Goal of the exercise:
Return the lines of the listing below exactly as they appear, beginning at the one with "պոռնոֆիլմ (183, 2532)" and stopping after the one with "WordPress (247, 2556)"; do not include pictures.

Entries provided:
=======

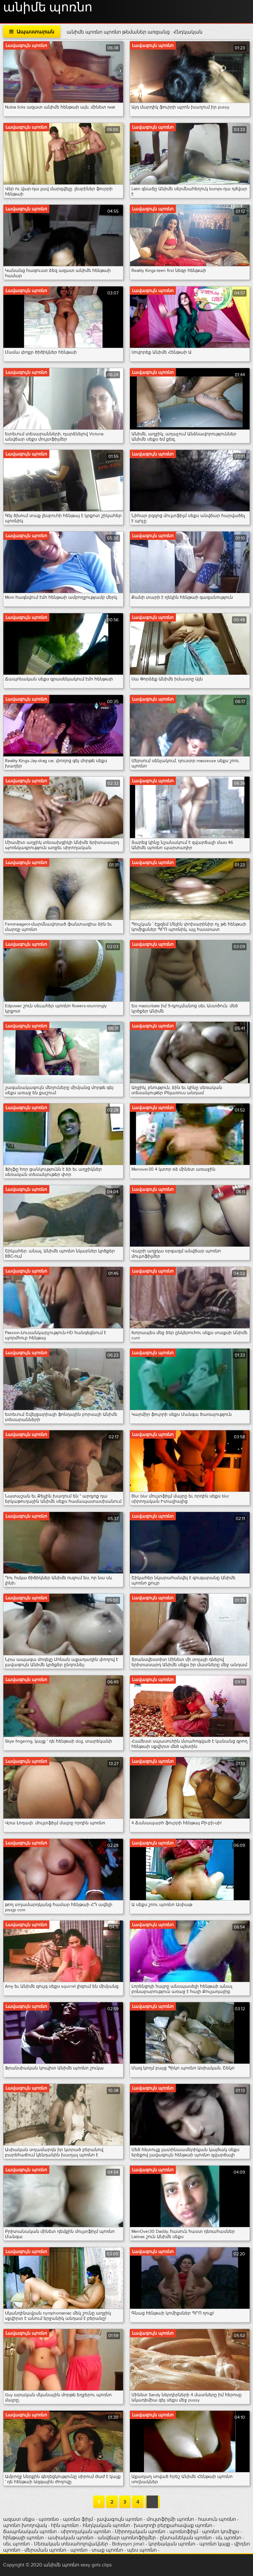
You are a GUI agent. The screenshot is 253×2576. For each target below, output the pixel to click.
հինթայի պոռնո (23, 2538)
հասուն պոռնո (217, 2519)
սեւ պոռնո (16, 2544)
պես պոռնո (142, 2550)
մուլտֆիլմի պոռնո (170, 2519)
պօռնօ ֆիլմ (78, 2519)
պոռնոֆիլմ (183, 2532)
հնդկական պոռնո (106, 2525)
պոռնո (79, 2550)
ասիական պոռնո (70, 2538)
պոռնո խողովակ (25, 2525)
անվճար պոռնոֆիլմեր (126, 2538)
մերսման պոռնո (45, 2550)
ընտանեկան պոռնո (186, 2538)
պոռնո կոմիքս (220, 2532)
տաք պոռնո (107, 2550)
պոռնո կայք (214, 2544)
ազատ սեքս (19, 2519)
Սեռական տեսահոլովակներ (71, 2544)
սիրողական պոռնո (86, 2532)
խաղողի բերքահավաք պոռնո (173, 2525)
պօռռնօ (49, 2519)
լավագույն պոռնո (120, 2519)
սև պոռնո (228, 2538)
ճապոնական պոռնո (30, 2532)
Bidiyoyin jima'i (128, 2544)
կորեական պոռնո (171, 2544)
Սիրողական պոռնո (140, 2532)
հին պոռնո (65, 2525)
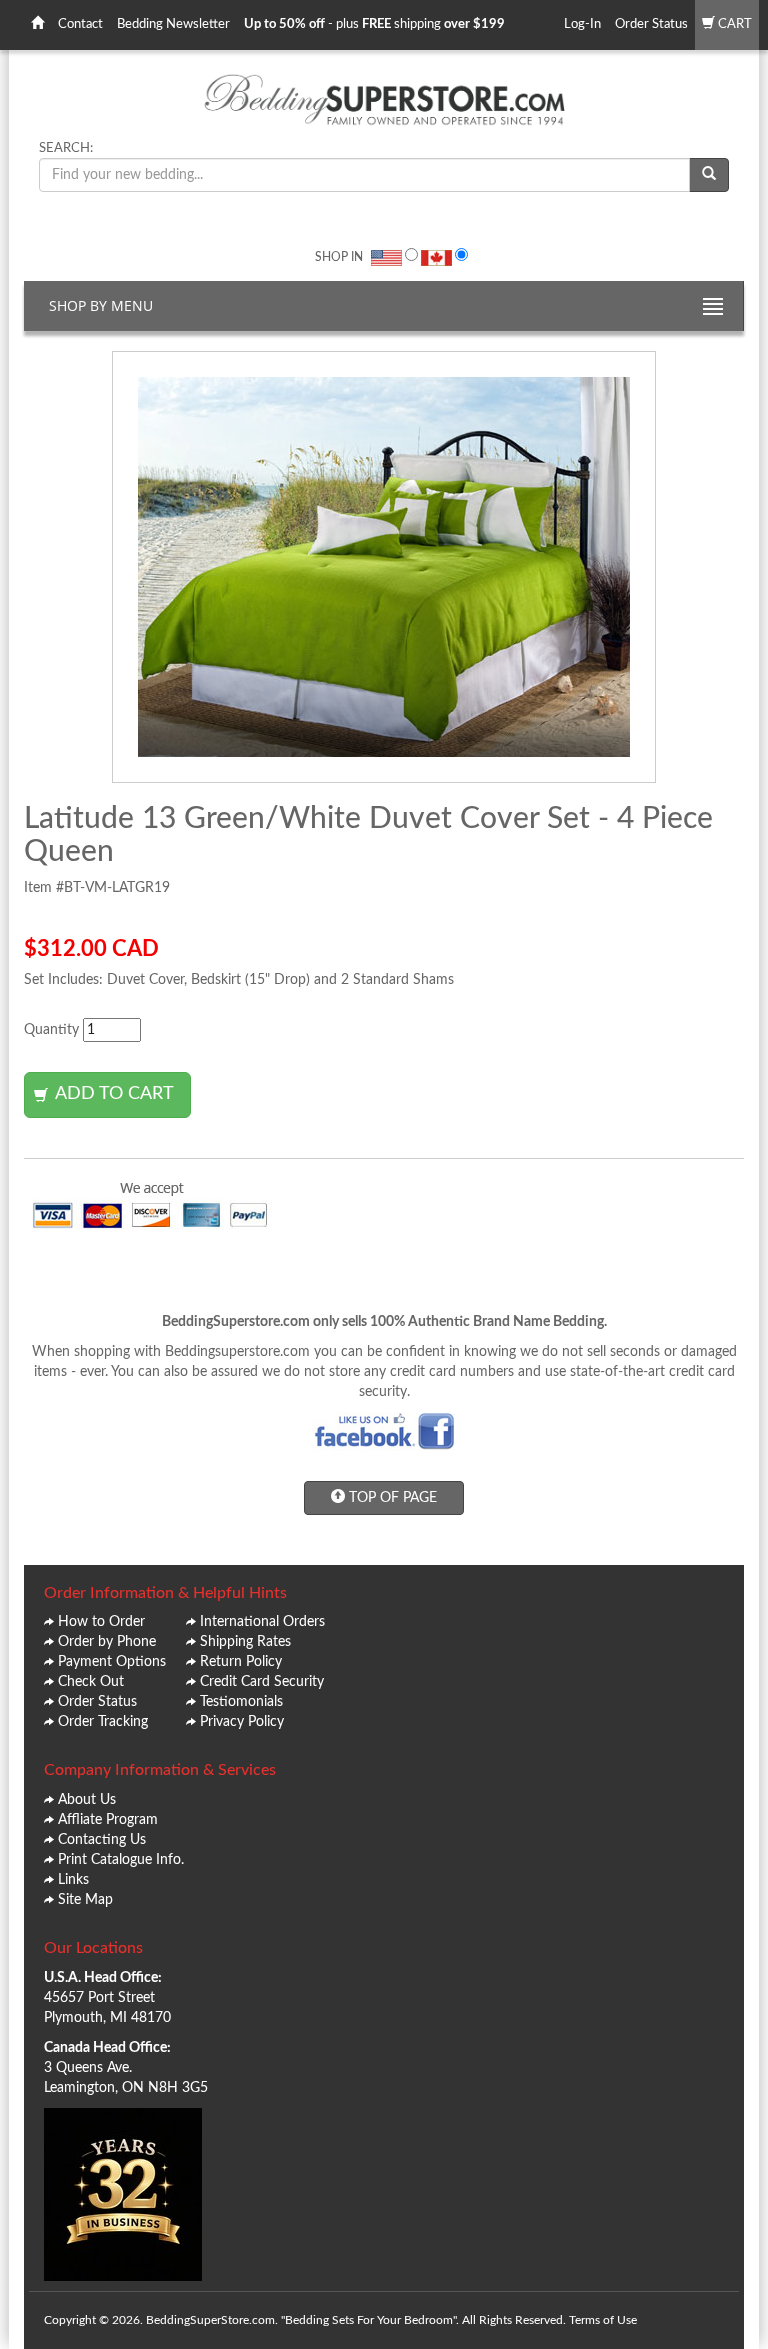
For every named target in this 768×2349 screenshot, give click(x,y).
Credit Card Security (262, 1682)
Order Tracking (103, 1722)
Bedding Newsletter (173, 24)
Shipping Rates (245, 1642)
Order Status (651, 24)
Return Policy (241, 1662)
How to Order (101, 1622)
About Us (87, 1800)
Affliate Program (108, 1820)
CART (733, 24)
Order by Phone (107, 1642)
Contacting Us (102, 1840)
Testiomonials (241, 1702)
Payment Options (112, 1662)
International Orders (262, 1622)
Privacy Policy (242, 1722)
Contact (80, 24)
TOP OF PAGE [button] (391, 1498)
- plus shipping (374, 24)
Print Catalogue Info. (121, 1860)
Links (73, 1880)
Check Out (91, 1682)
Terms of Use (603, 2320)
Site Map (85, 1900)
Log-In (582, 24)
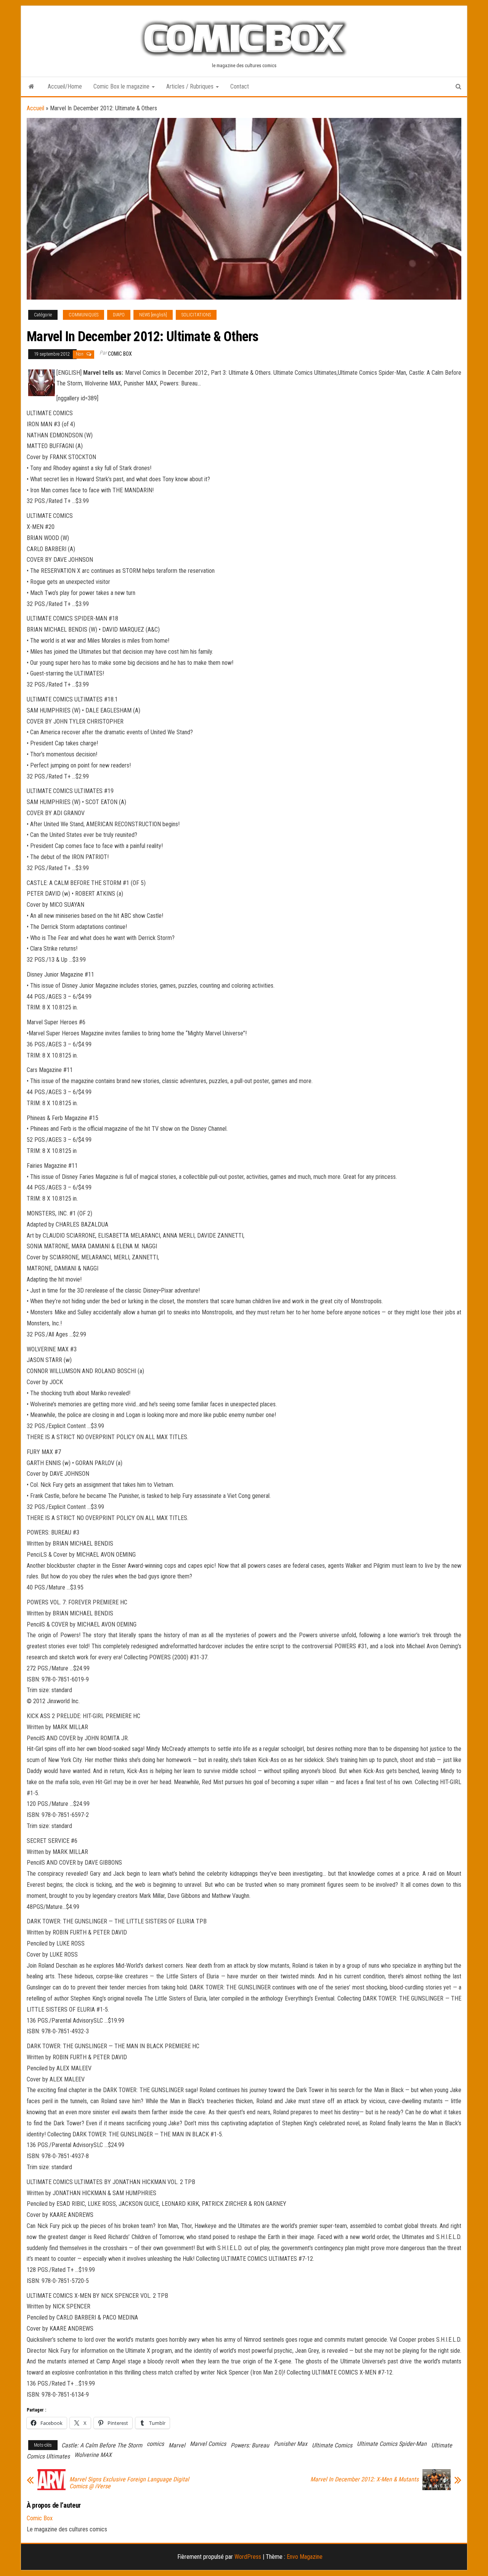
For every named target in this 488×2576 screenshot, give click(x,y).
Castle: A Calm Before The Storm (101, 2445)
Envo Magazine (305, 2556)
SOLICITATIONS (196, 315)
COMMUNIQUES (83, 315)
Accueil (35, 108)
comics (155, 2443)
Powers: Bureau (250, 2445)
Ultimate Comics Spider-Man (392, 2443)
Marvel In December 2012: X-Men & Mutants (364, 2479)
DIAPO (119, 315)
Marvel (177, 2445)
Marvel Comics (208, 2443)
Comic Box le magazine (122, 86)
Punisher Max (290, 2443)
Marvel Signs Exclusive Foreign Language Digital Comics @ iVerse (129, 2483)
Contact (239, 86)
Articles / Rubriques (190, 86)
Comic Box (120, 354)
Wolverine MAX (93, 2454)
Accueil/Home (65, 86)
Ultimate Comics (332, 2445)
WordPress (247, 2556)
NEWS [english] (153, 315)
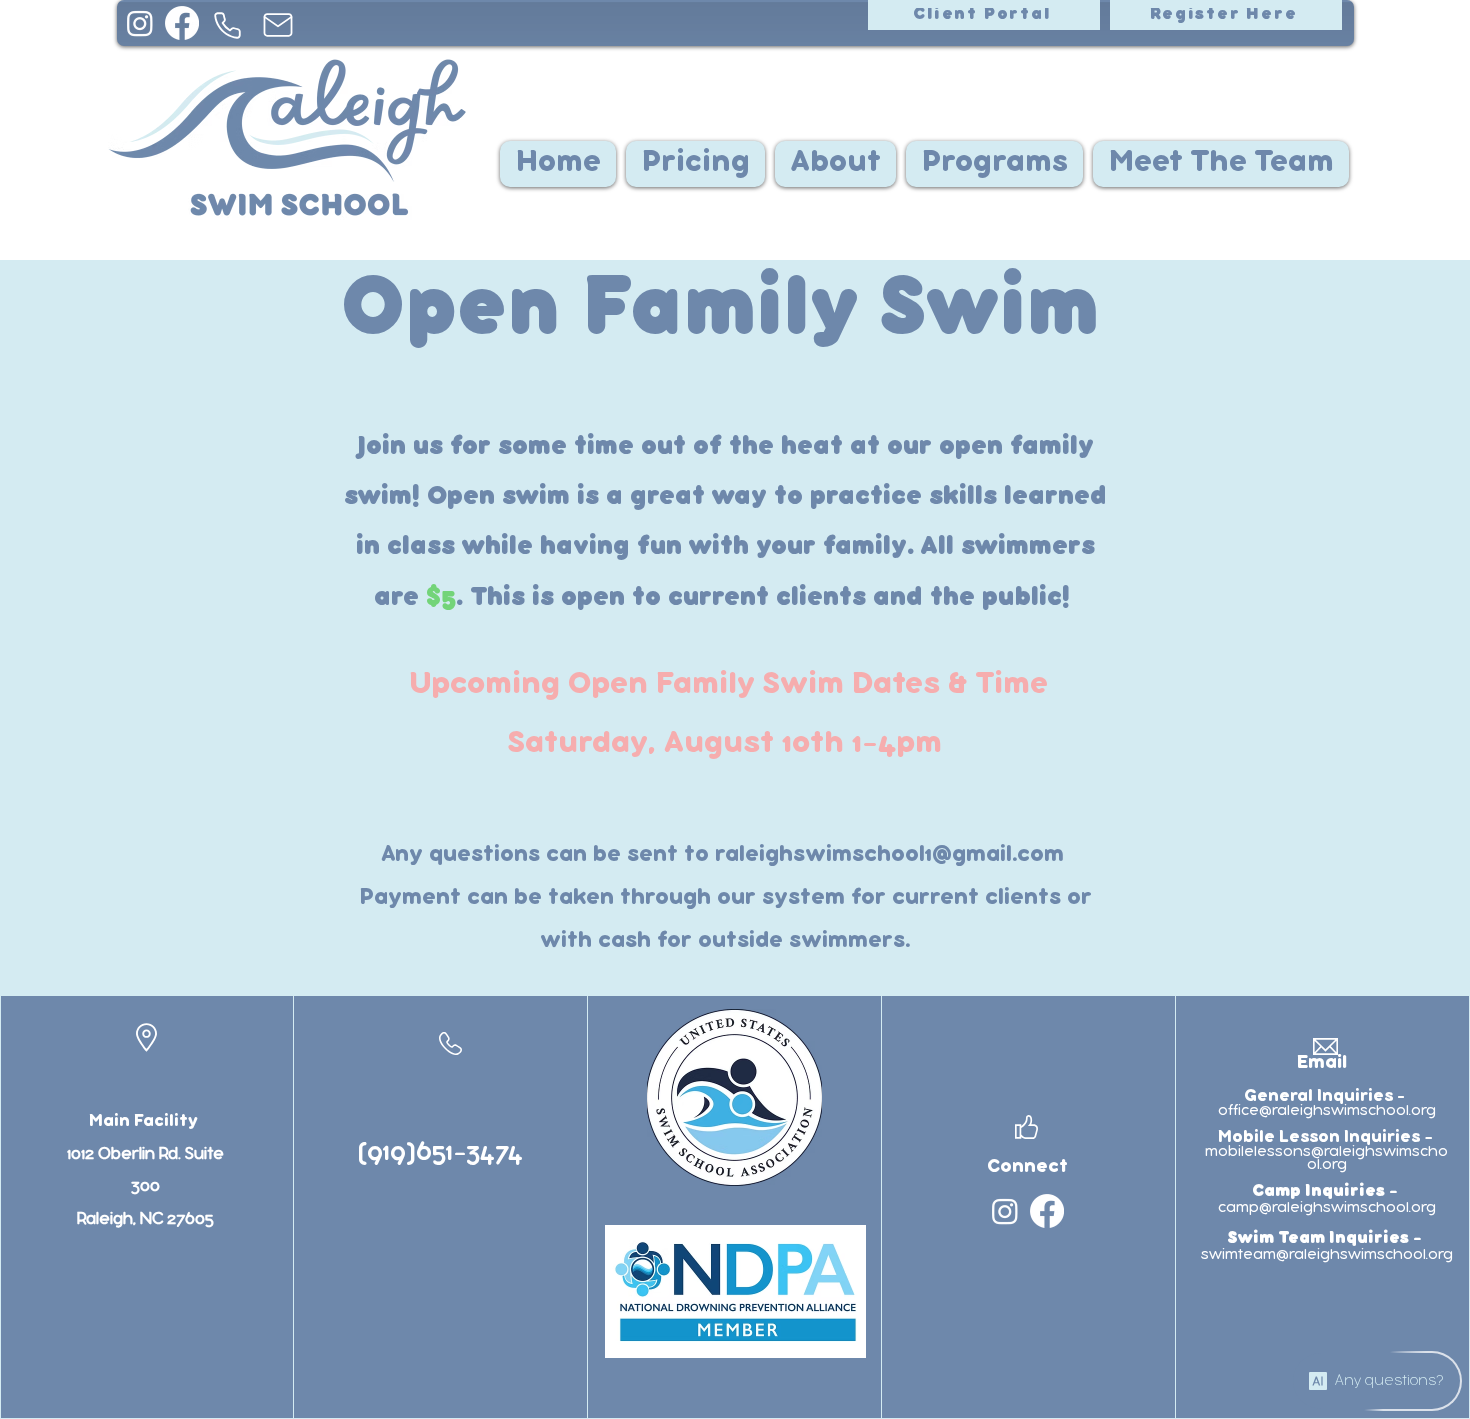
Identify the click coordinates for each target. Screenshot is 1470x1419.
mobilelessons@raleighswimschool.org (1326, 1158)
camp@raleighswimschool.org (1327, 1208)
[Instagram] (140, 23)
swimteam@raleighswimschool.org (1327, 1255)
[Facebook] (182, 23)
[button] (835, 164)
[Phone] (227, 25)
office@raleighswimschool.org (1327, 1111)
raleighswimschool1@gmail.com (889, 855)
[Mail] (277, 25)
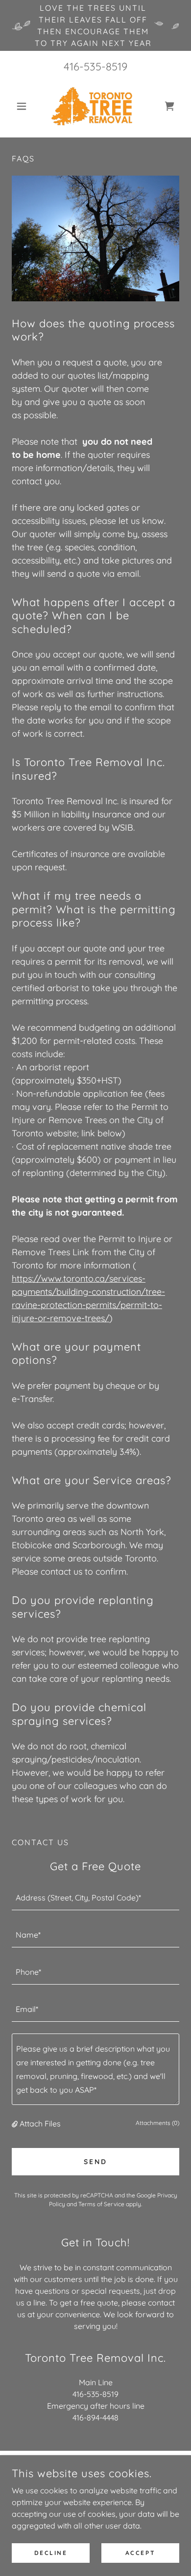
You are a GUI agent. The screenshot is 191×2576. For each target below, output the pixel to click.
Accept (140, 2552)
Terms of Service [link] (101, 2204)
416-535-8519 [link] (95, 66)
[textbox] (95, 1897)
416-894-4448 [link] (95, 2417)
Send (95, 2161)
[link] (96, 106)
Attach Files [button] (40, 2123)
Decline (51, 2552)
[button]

=======

Exercise answer:
պոռնոֆիլմ (183, 2532)
հնդկական պոռնո (106, 2525)
պոռնո (79, 2550)
ասիական պոռնո (70, 2538)
պոռնո խողովակ (25, 2525)
անվճար պոռնոֆիլմեր (126, 2538)
մերսման պոռնո (45, 2550)
ընտանեկան պոռնո (186, 2538)
պոռնո կոմիքս (220, 2532)
տաք պոռնո (107, 2550)
պոռնո կայք (214, 2544)
ազատ սեքս (19, 2519)
Սեռական տեսահոլովակներ (71, 2544)
սիրողական պոռնո (86, 2532)
խաղողի բերքահավաք պոռնո (173, 2525)
պօռռնօ (49, 2519)
լավագույն պոռնո (120, 2519)
սև պոռնո (228, 2538)
ճապոնական պոռնո (30, 2532)
Bidiyoyin jima'i (128, 2544)
կորեական պոռնո (171, 2544)
Սիրողական պոռնո (140, 2532)
հին պոռնո (65, 2525)
For every named target in this 768×2349 screenshot, give click(x,y).
Credit Card Security (262, 1682)
Order Tracking (103, 1722)
Bedding Newsletter (173, 24)
Shipping Rates (245, 1642)
Order Status (651, 24)
Return Policy (241, 1662)
How to Order (101, 1622)
About Us (87, 1800)
Affliate Program (108, 1820)
CART (733, 24)
Order by Phone (107, 1642)
Contacting Us (102, 1840)
Testiomonials (241, 1702)
Payment Options (112, 1662)
International Orders (262, 1622)
Privacy Policy (242, 1722)
Contact (80, 24)
TOP OF PAGE [button] (391, 1498)
- plus shipping (374, 24)
Print Catalogue Info. (121, 1860)
Links (73, 1880)
Check Out (91, 1682)
Terms of Use (603, 2320)
Site Map (85, 1900)
Log-In (582, 24)
For every named target in this 488×2576 screenshot, give click(x,y).
Castle: A Calm Before The Storm (101, 2445)
Envo Magazine (305, 2556)
SOLICITATIONS (196, 315)
COMMUNIQUES (83, 315)
Accueil (35, 108)
comics (155, 2443)
Powers: Bureau (250, 2445)
Ultimate Comics Spider-Man (392, 2443)
Marvel In December 2012: X-Men & Mutants (364, 2479)
DIAPO (119, 315)
Marvel (177, 2445)
Marvel Comics (208, 2443)
Comic Box le magazine (122, 86)
Punisher Max (290, 2443)
Marvel Signs Exclusive Foreign Language Digital Comics @ iVerse (129, 2483)
Contact (239, 86)
Articles / Rubriques (190, 86)
Comic Box (120, 354)
Wolverine MAX (93, 2454)
Accueil/Home (65, 86)
Ultimate Comics (332, 2445)
WordPress (247, 2556)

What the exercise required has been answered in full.